Genetic studies have provided pivotal insights into the molecular mechanisms underlying migraine. Cellular and animal models of monogenic forms have helped in understanding the pathophysiology of migraine, which essentially leans upon three main domains, a “neural” domain (i.e., CSD-like neural activity patterns), a “vascular” domain, (intracranial vasospasm followed by excessive vasodilatation of intra and extracranial blood vessels), and a “nociceptive” domain (sensitization of perivascular trigeminal nociceptors involving inflammatory mediators, growth factors, and neuropeptides, such as CGRP) [4]. The relevance of these three pathophysiological domains has received further support by the results of many candidate gene association studies and linkage studies, as well as more recently by GWAS. Hence, despite great genetic heterogeneity, also in migraine as in other complex neurological and psychiatric disorders, pathway analysis holds promise to converge upon a relatively limited number of functional pathways starting from mutations and polymorphisms located in many different loci.

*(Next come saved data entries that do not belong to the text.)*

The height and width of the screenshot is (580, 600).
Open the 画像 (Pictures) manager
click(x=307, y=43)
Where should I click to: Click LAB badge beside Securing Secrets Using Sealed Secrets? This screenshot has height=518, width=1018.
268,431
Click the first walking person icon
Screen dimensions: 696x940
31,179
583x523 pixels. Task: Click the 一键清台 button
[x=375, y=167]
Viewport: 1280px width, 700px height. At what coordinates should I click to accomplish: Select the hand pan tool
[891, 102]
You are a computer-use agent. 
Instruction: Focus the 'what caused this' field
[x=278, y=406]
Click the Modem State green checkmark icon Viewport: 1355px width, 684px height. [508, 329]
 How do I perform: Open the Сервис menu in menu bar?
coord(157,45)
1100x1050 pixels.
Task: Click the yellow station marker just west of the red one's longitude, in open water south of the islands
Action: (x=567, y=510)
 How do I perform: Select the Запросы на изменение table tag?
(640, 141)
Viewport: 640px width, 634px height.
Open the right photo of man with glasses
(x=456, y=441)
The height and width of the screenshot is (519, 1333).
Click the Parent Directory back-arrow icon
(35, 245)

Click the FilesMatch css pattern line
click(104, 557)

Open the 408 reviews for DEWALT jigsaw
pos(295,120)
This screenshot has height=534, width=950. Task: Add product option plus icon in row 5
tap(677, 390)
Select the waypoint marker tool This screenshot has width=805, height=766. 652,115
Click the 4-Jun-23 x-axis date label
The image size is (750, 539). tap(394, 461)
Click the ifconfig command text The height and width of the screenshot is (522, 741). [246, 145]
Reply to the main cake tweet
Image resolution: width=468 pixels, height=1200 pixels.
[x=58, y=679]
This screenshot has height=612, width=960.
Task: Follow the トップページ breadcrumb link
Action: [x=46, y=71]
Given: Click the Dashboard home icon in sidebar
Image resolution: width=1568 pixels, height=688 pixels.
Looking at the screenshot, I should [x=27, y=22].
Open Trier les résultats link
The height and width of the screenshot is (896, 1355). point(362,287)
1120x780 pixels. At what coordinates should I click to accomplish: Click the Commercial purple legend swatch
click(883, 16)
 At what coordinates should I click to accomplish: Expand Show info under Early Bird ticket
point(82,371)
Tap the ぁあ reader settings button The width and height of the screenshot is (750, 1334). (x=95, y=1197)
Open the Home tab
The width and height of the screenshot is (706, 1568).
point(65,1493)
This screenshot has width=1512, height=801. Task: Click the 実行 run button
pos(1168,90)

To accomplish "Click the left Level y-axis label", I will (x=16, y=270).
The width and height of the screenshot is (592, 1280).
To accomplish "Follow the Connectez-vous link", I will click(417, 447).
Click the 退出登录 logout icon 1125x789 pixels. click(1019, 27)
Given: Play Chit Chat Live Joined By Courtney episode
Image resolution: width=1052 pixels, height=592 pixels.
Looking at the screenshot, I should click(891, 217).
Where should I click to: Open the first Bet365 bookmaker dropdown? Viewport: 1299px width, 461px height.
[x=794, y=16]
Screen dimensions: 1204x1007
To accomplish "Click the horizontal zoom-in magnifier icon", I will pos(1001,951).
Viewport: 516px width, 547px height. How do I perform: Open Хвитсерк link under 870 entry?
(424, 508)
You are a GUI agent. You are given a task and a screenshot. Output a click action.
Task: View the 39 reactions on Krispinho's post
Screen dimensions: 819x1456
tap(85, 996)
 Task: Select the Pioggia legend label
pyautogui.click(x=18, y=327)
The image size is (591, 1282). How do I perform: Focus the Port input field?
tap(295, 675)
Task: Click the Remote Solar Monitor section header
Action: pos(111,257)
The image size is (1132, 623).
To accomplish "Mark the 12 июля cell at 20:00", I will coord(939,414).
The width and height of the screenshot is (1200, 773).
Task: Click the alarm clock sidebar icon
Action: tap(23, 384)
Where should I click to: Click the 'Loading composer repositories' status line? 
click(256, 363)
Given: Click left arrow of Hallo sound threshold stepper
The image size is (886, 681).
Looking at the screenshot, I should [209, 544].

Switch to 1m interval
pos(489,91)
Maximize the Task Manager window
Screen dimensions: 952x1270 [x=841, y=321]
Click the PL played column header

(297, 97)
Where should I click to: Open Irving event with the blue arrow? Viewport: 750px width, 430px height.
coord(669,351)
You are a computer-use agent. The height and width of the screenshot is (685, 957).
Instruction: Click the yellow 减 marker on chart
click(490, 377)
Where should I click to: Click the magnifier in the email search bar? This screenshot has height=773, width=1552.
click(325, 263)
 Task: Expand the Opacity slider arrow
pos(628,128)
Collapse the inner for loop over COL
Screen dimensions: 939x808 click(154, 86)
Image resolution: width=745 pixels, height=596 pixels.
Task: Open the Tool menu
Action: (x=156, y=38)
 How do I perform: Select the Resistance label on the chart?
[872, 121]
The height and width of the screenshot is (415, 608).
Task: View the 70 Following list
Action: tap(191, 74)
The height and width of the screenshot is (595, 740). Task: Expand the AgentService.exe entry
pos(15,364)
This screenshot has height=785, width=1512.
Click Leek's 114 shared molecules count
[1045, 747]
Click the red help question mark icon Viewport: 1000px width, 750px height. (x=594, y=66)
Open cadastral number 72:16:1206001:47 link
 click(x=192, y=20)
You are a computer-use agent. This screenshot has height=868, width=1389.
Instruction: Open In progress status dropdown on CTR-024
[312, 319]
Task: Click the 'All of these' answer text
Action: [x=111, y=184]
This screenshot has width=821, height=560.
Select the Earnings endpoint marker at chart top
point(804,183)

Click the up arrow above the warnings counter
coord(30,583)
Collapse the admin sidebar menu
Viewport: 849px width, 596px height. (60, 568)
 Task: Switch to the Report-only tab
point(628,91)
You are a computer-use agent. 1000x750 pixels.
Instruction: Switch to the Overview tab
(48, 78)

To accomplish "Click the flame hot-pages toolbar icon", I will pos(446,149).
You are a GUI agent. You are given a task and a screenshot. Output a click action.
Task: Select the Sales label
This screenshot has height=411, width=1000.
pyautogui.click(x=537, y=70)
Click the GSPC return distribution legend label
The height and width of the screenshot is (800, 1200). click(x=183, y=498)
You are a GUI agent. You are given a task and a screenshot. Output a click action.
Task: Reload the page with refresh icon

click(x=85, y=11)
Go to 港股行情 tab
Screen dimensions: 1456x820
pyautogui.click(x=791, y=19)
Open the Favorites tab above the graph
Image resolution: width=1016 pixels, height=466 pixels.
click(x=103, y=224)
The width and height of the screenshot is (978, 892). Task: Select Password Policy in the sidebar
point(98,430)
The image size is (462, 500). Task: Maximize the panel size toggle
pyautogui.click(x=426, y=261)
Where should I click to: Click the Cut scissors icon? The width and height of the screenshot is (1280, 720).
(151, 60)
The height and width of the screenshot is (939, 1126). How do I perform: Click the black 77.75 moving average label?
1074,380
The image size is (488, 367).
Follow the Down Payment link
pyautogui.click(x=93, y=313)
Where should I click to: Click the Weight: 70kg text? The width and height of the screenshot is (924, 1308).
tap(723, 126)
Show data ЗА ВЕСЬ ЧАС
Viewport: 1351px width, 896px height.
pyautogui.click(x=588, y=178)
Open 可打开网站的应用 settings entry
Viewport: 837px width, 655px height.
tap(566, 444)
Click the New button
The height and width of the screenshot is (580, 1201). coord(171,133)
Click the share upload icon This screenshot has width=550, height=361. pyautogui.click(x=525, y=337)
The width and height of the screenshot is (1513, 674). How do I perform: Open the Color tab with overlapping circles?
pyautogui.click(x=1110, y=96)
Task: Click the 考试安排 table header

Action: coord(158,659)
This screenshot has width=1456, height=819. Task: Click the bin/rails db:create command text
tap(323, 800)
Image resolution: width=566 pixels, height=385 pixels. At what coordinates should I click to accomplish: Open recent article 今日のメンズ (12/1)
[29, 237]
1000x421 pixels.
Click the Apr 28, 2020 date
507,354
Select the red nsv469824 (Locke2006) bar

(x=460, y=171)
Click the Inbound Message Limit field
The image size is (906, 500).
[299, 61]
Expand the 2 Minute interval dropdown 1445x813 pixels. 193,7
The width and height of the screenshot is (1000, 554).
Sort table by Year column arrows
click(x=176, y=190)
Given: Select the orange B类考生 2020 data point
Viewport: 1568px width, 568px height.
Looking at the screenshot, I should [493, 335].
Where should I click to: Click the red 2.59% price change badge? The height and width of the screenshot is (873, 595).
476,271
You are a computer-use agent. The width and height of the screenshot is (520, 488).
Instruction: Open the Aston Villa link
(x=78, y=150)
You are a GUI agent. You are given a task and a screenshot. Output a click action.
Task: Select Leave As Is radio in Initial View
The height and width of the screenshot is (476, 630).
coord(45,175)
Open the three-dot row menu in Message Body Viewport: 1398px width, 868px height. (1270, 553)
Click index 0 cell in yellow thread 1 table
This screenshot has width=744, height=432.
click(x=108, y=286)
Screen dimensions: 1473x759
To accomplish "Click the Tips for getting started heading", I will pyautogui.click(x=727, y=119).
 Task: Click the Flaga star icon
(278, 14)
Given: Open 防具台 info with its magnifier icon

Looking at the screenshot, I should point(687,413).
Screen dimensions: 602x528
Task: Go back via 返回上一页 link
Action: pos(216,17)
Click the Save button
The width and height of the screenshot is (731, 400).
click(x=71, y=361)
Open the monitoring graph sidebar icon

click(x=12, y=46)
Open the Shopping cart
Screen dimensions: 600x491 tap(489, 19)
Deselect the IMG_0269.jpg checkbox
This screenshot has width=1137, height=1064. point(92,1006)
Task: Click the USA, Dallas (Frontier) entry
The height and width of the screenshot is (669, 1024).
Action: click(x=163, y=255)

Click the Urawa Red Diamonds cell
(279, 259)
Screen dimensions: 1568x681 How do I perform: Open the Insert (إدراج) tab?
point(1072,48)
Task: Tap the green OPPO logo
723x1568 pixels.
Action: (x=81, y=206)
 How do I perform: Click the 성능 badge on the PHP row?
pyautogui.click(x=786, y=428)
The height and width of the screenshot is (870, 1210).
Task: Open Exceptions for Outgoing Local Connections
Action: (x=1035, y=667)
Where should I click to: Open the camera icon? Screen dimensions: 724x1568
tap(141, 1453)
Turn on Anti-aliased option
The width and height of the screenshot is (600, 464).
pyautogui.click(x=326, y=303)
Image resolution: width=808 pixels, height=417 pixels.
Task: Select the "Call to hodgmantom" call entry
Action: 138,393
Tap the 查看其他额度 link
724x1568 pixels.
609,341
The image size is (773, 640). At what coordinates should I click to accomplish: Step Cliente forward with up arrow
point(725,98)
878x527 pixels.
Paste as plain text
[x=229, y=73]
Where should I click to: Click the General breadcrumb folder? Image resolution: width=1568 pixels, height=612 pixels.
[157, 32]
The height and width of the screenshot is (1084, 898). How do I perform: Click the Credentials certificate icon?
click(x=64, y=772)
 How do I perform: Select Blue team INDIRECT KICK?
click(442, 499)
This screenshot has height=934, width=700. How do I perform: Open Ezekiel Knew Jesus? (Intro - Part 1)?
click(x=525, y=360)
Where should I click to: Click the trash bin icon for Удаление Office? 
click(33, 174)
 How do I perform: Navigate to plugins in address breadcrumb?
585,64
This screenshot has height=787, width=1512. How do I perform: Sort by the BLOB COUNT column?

The success of migraine genetic investigations will largely rely upon their capacity on one hand to apply the methodological approaches most apt to respond to each specific experimental question, on the other hand, on their capacity to integrate multiple levels of phenotypic, functional, and genetic information, in accordance with the complexity of the disorder itself. This should ultimately lead not only to the identification of novel genes associated with migraine but more importantly with a better definition of the pathophysiological mechanisms underlying specific forms of migraine in specific patients. New reliable and valid animal models will be especially useful in studying not only monogenic forms but also the cross-talk between genetic vulnerability and epigenetic contributions in common forms of migraine. Environmental factors, such as early and recent life events, hormones, and inflammation, can indeed act upon a genetically vulnerable background to trigger the onset and determine the progression of the disease [13]. This is likely mediated through modifications of the epigenetic profiles of migraine-relevant genes [14]. Animal models will be especially helpful, because epigenetics is cell- and tissue-specific; it may thus be especially challenging in humans to move from peripheral epigenetic biomarkers to relevant chromatin signatures located in cells directly involved in migraine pathogenesis. An example is medication overuse headache, which implies both genetic vulnerability to migraine and triptan-induced chromatin changes affecting the trigeminovascular system [200]. These animal models, combining genetic and epigenetic components, will be instrumental in leading to more effective pharmacological treatments for the most common forms of this debilitating disorder.